Each of the University's Schools have been invited to convene Library Advisory Committees to assist with the selection of appropriate materials and the construction of its Study Portal. The general University Library Committee (Library and Learning Resources Committee) was established in September 2004 and continues with:


Mission & Goals  

Acting in direct response to the mission of American Public University System, the Online Library has a dual set of goals. These facilities primarily strive to remotely provide faculty and students with the information specialists, resources and supplemental training needed for their classroom and research pursuits. The Library brings emphasis on Information Literacy and rapidly evolving Web resources. Secondarily, it seek to proactively promote and display the University's unique perspectives and research contributions to the world's knowledge.
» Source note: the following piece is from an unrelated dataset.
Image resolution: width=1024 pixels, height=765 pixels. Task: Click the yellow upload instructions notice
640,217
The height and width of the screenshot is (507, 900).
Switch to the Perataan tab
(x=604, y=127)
Vision: Library Professionalism & Faculty Partnerships for an Evolving Web Education

The APUS Online Library strives for academic excellence and professional leadership as part of a new wave of Academic Librarianship. This fully virtual facility is created to provide state-of-the-art research and educational support for the University; moreover, services that are available at any time of the day or night and regardless of geographic location. To these ends, the School has specially committed to professional librarians. Such staff provide personalized relationships, but also advanced subject and Web skills. APUS librarians help ensure competency and currency in Web Information Literacy, information-seeking behaviors, instructional tools, myriad of online resources, search engine applications, and study aids--as well as the display of the University's contributions to the world's knowledge. This complex role is intended to blend in active partnerships with the disciplinary/teaching expertise of faculty. The design is part of an interactive learning community with our students, alumni, and other staff--nothing less than a new idea of the university for the Web Era. 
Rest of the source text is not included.